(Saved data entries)
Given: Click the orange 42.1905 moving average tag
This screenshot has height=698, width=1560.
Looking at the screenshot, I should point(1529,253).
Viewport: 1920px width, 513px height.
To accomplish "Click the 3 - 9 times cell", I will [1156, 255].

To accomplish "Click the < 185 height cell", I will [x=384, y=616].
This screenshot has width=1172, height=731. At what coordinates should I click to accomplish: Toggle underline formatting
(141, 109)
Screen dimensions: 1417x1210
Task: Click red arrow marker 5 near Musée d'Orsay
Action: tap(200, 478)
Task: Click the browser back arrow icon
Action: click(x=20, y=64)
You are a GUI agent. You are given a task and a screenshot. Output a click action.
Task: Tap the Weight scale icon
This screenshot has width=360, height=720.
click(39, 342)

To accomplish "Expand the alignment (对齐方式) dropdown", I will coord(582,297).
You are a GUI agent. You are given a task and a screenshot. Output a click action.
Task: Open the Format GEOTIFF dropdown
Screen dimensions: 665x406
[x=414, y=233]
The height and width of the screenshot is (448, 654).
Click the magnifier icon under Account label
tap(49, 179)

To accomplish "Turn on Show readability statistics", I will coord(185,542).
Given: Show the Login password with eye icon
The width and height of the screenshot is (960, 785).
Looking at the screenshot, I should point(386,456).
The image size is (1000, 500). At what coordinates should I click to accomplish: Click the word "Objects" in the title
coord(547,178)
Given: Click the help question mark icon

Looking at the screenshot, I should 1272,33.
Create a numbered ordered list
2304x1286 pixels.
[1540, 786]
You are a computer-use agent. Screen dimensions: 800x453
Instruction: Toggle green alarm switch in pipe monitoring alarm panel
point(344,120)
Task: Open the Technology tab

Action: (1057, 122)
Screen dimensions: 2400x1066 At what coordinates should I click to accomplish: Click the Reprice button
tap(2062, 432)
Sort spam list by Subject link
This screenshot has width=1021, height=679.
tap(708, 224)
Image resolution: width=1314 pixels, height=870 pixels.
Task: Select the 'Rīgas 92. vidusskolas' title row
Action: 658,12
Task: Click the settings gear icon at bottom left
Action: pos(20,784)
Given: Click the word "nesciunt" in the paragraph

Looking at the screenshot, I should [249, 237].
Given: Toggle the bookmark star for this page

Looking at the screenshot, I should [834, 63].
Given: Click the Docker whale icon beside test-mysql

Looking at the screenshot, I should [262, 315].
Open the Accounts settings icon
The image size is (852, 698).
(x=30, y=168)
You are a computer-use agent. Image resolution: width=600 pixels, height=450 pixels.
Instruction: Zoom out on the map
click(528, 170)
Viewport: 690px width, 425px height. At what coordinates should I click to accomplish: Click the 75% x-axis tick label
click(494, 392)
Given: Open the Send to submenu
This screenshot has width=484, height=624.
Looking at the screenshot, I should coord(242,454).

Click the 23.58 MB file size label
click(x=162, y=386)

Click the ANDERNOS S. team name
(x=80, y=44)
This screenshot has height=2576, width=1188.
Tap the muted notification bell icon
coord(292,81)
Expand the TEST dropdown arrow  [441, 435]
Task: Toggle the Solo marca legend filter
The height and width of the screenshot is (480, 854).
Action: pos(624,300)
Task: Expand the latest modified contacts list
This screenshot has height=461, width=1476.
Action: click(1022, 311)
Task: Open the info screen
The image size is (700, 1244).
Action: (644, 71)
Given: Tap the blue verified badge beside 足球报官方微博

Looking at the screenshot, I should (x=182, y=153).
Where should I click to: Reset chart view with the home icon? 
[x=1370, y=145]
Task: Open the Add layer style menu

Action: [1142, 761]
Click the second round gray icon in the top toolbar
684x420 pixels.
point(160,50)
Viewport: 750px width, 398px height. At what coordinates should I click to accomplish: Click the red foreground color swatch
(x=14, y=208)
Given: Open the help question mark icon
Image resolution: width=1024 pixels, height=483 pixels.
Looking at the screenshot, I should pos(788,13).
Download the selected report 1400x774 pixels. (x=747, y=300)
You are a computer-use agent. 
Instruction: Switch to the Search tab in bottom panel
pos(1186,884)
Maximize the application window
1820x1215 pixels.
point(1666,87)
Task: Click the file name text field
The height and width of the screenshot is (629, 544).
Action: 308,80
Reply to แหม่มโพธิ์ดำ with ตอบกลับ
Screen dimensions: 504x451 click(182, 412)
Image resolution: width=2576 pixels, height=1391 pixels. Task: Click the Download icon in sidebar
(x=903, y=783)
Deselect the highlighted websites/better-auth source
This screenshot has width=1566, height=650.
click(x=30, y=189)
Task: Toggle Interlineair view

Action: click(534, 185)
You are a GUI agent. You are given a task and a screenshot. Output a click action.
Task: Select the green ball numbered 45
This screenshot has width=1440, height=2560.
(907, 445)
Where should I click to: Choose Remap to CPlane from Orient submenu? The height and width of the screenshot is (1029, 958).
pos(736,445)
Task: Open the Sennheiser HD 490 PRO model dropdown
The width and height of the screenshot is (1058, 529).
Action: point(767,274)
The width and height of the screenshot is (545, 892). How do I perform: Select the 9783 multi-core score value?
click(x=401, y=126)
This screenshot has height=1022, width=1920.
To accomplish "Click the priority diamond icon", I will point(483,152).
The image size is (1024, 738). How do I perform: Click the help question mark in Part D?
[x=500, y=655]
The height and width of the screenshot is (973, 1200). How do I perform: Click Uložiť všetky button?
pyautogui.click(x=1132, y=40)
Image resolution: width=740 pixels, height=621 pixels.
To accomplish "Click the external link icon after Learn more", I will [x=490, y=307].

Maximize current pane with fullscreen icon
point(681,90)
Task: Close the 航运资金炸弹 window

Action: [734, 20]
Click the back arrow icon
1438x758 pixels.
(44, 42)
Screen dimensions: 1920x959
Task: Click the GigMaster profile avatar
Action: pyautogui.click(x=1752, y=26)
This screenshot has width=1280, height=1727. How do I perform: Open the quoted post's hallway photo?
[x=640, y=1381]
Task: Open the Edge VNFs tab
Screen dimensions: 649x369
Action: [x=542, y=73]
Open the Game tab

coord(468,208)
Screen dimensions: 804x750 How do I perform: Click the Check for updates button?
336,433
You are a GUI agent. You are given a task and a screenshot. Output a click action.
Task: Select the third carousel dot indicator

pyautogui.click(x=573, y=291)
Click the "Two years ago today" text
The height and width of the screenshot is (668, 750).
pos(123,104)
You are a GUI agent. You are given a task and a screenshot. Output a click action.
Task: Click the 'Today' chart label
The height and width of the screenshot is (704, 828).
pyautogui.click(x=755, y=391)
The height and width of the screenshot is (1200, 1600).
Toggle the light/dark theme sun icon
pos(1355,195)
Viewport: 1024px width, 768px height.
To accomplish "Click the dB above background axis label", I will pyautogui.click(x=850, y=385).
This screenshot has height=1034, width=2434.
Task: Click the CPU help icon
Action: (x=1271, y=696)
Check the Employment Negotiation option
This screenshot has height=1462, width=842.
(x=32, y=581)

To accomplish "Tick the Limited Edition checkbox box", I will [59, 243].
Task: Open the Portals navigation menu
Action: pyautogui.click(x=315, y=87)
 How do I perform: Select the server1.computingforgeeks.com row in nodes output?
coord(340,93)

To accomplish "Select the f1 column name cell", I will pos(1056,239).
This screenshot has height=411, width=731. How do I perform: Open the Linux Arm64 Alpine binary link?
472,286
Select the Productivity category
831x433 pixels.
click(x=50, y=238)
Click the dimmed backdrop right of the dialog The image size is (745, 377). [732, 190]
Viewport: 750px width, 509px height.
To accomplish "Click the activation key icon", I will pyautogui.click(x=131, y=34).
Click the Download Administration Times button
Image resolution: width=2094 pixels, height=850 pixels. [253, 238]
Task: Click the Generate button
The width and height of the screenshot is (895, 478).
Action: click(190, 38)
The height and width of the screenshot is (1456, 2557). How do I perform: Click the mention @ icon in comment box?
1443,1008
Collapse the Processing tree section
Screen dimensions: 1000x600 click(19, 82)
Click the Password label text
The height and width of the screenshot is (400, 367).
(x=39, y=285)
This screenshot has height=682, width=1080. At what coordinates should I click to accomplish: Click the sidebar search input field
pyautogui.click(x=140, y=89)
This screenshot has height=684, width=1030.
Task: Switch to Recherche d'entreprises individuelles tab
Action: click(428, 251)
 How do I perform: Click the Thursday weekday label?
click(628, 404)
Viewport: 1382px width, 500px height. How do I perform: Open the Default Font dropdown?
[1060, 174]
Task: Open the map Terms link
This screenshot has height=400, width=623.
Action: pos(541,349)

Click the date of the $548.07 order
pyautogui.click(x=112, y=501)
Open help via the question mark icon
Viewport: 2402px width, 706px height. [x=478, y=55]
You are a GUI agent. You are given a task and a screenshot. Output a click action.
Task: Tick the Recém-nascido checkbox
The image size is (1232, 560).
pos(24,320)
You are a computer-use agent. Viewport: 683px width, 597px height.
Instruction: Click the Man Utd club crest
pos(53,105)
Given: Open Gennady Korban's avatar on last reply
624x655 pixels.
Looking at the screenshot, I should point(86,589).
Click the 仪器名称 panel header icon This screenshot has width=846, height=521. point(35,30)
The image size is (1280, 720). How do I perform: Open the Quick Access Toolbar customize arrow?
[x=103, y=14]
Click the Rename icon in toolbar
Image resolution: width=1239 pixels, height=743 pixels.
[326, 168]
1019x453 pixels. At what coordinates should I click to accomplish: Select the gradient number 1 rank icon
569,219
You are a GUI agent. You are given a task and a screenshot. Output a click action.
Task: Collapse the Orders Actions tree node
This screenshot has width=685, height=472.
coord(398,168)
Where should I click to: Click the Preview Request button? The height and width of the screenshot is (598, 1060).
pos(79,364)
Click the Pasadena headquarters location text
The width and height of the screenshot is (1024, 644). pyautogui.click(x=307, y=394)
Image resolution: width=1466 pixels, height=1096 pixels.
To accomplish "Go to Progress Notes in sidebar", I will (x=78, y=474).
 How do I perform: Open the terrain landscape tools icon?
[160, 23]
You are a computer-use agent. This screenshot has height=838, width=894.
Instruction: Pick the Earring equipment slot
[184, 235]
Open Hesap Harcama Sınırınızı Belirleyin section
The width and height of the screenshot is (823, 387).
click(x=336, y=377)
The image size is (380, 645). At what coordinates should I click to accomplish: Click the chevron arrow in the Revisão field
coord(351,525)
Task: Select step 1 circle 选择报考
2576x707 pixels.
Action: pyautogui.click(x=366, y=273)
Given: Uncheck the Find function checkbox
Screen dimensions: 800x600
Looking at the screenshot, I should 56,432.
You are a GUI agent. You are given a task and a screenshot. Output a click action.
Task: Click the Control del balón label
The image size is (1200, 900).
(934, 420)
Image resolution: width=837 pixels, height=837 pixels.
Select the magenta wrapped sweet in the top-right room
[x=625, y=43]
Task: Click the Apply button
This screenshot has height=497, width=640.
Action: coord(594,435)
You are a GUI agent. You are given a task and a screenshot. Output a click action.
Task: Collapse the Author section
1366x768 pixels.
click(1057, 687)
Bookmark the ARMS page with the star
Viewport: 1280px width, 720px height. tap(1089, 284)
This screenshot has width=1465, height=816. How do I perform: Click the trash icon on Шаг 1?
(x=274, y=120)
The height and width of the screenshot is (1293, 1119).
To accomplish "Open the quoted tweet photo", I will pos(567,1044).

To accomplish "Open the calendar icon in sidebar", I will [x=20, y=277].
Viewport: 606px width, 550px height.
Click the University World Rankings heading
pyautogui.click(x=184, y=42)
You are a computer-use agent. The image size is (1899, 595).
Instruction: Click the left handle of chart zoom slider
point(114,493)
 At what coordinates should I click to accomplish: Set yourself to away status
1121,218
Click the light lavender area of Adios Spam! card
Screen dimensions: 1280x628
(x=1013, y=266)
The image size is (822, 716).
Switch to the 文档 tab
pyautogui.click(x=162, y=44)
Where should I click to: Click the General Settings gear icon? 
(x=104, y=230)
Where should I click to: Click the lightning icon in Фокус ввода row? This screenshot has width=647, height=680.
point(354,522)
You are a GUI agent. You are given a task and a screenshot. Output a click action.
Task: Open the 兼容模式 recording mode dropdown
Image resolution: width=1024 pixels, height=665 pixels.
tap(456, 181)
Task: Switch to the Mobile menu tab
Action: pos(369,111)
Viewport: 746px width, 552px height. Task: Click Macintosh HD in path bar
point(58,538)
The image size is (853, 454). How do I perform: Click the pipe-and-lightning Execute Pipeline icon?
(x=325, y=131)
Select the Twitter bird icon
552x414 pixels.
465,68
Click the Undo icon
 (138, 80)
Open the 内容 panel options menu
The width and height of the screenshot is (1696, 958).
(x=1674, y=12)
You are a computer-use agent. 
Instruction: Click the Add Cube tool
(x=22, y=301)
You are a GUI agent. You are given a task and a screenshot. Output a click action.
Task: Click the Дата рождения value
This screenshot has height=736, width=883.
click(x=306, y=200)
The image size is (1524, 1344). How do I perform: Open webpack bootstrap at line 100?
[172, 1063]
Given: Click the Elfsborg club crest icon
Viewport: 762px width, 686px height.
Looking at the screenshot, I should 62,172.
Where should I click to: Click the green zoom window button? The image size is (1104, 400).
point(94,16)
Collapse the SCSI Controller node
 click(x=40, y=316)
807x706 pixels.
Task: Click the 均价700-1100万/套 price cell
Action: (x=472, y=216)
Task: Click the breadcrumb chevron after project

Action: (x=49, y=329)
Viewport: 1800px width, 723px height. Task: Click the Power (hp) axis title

Instructions to follow: Produce only the lines from the line containing "Task: Tick the Recém-nascido checkbox" through the line containing "Click the 仪器名称", inclusive of both, exactly as they stand in the entries above.

Output:
Task: Tick the Recém-nascido checkbox
The image size is (1232, 560).
pos(24,320)
You are a computer-use agent. Viewport: 683px width, 597px height.
Instruction: Click the Man Utd club crest
pos(53,105)
Given: Open Gennady Korban's avatar on last reply
624x655 pixels.
Looking at the screenshot, I should point(86,589).
Click the 仪器名称 panel header icon This screenshot has width=846, height=521. point(35,30)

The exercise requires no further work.